● PROBLEM STATEMENT
Using the testimony on farm programs, answer the following:
(a) For how many days may the local FHA office hold up delivery of loan checks?
(b) According to the chairman, what did farmers usually shift to?
(c) For how long does the FHA retain lien on mortgaged property after a loan is paid?

● DOCUMENT EXTRACT
## Start
The CHAIRMAN. That was the law several years ago, but we found the farmers usually shifted to a better paying crop.

Mr. KELLEY. In that respect, any cotton allotments turned back to the ASC be relocated on an impartial basis and such allotments be made public.

With regard to Farmers' Home Administration, the consensus of opinion among our members is that the FHA is of no practical value as now administered to the operating farmer. And in view of surpluses in all farm products we do not see the advisability of the Government bringing into competition with us, new farmers operating under Government subsidy.

Farming to us is a business which must show a profit on investment and less emphasis should be placed on family-sized farms unless such farms are economically sound.

Two practices of FHA have come in for criticism. The first is their practice of charging interest on loans from the date of the Government check, rather than from the date the money is made available to the borrower. Under FHA regulations, the local office has authority to hold up delivery of loan checks for 21 days during which time interest runs against the borrower. This results in a charge to the borrower of an average of $2 per thousand for this period. In the overall operation this will run to two or three hundred thousand dollars annually on appropriated funds, unjustly charged to a class of borrowers least able to pay.

Second, local office personnel are not permitted to give a signed receipt when the loan is paid off in full. The FHA retains lien on mortgaged property for 2 to 3 weeks after the loan is paid.
## End
● DATASET CONTENT
## Start
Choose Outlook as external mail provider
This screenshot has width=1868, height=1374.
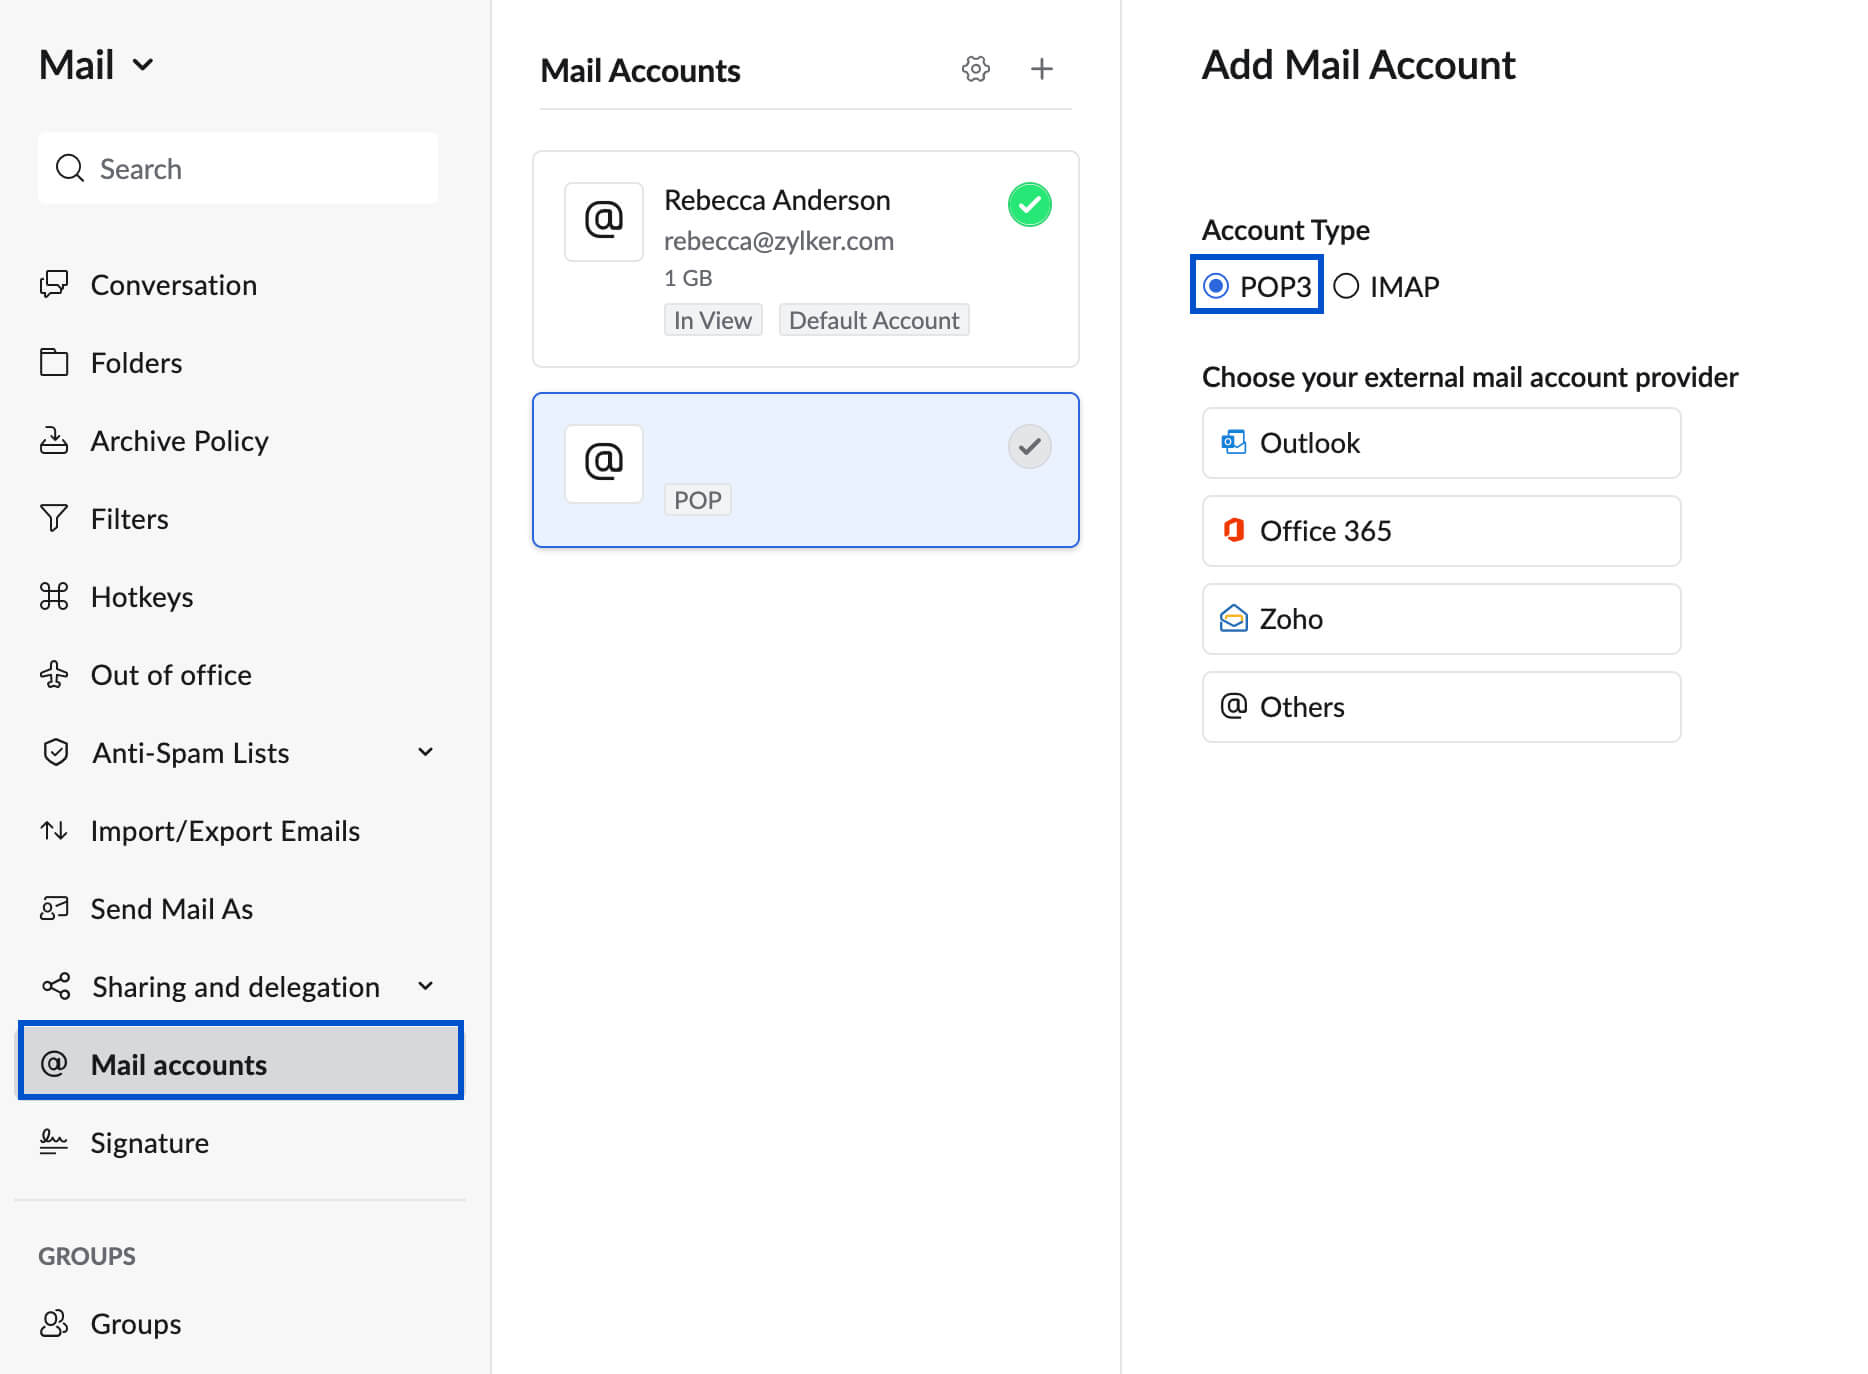tap(1440, 442)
## End
● RESULT OF THE TASK
(a) 21 days
(b) A better paying crop
(c) 2 to 3 weeks